Is there a way to order tests by RAM consumption?

dimamik · March 26, 2025, 10:17am

We have a few thousand tests in our suite, and we started getting OOM errors from our CI. Is there a way to order tests by RAM consumption? Has anyone done anything similar before?

D4no0 · March 26, 2025, 10:32am

I don’t think there is a way to determine that without making a special tool for collecting that data when tests run and even then you will have no guarantees after changing the code.

One of the widely used options is partitioning, but this is a fix when your tests take too long to execute. I would guess there should be an option of how much concurrency you can set for async tests, but I am not familiar where you would look for such an option as mix test doesn’t seem to provide it.

ruslandoga · March 26, 2025, 12:49pm

I would try using tprof — tools v4.1.1 (in memory mode) in setup blocks or find a way to run the test scripts under mix profile.tprof — Mix v1.18.1, note you would need to make sure that all processes are accounted for, not just the test process.

Like

$  MIX_ENV=test mix profile.tprof -e "Mix.Tasks.Test.run([])" --type memory

but for each test file individually.

dimamik · March 26, 2025, 1:26pm

I thought that there might be an already built solution for that, but seems that no.

Regarding the partitioning of the tests, this might be a good temporary fix (besides bumping the container size), but I’d want to find the exact test bloating the memory.

Regarding the tprof, this looks promising, I’ll give it a try, really appreciate your help guys!

D4no0 · March 26, 2025, 1:29pm

The price of time for your investigation outweighs most probably by much just you adding a few more gigabytes of RAM.

This is usually why nobody bothers with this, even in production.

ypconstante · March 26, 2025, 2:07pm

You can try reducing the max number of parallel tests, Elixir by default uses System.schedulers_online() * 2 - source.
In the LiveView project I work on we had frequent timeouts with this default, so we added an alias to change it to System.schedulers_online() * 1.5, it solved the timeout issues and the total test time didn’t change. It should also reduce the memory usage.

test: "test --warnings-as-errors --max-cases #{round(System.schedulers_online() * 1.5)}",

dimamik · March 26, 2025, 3:43pm

Yes, this is definitely a valid concern.
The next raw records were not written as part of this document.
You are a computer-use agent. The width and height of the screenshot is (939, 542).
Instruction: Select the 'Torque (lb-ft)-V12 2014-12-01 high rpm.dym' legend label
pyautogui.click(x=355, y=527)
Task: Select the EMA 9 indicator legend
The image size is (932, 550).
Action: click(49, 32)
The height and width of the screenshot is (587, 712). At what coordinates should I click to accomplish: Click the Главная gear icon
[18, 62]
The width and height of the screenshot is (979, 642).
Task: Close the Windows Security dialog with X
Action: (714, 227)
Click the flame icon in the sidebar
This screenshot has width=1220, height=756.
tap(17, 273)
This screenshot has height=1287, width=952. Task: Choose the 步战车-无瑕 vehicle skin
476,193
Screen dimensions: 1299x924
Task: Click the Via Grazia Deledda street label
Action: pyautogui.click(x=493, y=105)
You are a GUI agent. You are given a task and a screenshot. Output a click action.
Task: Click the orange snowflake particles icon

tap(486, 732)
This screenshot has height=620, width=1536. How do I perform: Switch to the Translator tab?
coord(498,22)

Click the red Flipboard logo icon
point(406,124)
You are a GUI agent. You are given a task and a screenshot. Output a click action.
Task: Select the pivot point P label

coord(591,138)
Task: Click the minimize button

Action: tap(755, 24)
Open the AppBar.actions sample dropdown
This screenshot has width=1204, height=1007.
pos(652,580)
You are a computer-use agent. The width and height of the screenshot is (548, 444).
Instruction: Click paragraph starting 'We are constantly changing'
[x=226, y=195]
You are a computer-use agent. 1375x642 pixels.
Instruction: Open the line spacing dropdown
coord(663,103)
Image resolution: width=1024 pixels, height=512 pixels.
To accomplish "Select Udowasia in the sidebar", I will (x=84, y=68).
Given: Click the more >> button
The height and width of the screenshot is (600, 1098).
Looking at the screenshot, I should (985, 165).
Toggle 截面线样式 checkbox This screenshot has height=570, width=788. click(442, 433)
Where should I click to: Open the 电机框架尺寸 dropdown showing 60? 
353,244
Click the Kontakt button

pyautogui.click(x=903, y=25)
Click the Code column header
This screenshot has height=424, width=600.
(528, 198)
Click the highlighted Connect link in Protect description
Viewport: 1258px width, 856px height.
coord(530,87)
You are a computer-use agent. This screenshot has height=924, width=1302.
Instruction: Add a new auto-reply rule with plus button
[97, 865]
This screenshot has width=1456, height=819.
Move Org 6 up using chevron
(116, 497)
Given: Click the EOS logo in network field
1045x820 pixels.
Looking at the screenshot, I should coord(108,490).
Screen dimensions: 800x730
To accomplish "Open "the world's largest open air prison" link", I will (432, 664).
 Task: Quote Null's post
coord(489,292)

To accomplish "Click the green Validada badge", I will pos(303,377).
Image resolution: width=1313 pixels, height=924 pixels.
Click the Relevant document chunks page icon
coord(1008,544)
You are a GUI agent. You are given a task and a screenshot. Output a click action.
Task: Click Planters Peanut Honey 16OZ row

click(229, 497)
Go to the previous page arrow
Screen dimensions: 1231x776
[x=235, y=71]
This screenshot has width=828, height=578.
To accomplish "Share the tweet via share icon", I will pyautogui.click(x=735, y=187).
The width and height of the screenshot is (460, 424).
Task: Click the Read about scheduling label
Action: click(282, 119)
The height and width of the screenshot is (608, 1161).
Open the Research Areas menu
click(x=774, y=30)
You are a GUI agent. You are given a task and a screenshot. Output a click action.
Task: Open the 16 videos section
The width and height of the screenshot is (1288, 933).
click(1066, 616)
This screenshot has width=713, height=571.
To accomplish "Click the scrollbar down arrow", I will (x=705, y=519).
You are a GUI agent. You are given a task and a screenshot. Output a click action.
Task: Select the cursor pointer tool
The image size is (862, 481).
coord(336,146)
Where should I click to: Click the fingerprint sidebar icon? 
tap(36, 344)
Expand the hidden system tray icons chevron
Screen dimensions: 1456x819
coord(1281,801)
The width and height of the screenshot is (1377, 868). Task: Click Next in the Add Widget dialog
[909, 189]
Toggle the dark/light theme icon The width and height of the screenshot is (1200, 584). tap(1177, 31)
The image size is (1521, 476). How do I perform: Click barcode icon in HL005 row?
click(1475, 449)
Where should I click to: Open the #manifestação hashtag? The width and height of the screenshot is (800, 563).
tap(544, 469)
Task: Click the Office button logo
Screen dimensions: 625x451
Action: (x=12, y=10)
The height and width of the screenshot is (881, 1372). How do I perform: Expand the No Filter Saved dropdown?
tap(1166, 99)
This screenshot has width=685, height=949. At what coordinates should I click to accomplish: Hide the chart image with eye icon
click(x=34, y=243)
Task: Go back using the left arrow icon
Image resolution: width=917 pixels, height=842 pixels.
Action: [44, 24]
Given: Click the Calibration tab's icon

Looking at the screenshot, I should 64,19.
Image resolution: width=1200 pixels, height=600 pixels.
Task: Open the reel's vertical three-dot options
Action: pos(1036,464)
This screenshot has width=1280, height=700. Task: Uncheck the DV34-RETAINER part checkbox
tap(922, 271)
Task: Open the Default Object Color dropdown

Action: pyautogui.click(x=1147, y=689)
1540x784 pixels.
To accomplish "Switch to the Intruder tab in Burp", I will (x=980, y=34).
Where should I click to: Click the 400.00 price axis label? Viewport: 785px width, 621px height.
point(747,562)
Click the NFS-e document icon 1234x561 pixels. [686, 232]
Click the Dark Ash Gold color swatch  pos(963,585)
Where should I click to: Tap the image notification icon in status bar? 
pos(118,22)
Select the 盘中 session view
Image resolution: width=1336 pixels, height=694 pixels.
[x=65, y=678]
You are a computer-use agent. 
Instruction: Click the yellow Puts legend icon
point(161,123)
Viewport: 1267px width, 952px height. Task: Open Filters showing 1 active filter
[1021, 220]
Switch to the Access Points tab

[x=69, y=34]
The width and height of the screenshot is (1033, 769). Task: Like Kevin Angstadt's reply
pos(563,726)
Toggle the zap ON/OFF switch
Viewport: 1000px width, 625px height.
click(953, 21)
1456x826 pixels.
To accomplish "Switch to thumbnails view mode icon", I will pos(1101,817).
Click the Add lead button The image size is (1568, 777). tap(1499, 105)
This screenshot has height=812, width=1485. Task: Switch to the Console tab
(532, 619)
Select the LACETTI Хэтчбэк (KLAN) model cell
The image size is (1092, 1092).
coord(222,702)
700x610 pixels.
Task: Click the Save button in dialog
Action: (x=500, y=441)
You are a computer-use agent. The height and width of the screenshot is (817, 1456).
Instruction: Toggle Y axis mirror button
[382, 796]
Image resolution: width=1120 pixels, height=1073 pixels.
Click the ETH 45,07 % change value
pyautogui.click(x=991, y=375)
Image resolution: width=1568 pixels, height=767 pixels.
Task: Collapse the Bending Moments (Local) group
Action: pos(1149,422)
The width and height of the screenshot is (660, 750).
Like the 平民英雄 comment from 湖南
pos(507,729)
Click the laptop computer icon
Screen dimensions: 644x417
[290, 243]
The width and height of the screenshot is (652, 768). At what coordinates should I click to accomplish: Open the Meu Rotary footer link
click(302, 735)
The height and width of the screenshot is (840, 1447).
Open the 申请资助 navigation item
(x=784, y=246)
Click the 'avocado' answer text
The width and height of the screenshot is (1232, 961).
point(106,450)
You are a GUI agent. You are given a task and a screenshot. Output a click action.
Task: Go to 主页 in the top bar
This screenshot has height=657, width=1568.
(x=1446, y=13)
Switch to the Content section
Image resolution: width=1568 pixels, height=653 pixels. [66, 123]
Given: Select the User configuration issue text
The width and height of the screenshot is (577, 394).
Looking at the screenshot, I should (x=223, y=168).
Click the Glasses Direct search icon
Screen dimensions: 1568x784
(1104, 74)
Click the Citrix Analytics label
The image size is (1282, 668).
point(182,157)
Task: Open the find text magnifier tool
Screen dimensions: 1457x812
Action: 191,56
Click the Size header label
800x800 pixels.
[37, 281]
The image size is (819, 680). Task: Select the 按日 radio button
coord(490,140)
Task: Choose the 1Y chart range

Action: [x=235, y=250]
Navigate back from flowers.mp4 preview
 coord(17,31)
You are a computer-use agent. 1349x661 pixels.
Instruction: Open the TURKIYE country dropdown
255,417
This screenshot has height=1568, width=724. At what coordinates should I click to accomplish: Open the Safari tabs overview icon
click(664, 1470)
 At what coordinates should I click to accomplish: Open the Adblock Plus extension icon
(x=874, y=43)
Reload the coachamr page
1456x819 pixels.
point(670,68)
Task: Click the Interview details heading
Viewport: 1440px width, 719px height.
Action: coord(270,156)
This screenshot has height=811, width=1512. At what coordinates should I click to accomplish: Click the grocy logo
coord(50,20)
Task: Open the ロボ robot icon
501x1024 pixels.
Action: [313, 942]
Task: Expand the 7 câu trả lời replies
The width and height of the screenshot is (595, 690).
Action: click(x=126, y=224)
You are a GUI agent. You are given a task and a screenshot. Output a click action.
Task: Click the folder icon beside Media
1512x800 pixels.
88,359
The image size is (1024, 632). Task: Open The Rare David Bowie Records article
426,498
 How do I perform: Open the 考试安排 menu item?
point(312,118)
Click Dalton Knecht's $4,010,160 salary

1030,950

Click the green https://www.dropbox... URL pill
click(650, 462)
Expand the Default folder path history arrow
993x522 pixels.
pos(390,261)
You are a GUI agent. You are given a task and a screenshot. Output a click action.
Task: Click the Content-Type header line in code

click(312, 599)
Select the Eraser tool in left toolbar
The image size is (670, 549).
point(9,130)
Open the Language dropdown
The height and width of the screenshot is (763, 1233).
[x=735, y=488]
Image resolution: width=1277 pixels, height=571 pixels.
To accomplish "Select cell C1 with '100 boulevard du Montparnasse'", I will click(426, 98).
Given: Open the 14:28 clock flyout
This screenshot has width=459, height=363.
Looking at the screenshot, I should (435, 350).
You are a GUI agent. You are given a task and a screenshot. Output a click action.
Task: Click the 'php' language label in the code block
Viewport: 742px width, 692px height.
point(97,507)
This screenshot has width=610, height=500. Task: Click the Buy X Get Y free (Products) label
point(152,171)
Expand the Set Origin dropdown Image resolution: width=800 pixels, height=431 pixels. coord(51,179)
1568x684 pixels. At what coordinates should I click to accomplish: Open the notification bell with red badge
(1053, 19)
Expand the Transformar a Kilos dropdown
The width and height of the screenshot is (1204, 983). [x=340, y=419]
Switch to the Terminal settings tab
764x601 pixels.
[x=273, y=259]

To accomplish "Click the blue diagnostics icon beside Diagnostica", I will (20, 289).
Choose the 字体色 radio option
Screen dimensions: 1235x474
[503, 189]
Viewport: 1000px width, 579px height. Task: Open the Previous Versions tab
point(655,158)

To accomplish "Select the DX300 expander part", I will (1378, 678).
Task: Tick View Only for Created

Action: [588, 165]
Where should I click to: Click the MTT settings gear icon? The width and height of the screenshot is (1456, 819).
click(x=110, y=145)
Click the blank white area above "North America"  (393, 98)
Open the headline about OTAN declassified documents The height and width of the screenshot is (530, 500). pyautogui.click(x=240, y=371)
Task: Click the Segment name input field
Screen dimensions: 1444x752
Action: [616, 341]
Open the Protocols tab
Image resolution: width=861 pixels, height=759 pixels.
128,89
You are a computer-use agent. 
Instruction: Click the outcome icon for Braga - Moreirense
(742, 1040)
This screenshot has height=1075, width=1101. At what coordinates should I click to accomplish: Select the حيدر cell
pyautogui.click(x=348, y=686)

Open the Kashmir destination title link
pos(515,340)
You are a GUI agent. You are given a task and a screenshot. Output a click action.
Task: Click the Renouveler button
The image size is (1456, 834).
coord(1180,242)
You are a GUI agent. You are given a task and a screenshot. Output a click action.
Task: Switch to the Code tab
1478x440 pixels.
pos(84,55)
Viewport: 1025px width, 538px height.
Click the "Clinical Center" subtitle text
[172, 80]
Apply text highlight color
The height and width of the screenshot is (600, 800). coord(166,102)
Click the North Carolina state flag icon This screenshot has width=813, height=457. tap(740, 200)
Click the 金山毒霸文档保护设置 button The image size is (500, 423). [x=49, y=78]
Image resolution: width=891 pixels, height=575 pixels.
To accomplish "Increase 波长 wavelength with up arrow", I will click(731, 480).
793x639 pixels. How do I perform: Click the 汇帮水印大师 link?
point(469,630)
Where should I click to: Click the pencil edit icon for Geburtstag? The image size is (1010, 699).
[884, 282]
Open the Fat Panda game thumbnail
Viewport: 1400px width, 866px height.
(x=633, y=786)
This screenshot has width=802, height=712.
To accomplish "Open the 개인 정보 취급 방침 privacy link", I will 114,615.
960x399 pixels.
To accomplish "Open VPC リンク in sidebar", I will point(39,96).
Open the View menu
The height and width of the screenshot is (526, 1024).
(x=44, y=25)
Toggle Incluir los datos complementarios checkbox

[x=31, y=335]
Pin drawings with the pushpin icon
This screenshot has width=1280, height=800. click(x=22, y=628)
But sooner or later we’d need to find what makes our memory bloat, and sometimes it pays off to start early.

dimamik · March 26, 2025, 3:44pm

Yes, we’re already limiting these, but ideally I’d want to find the offender(s). But thanks for an answer!

garrison · March 26, 2025, 5:59pm

I suppose you could run one test at a time and measure the total BEAM memory usage, which might be easier if this is a one-time thing.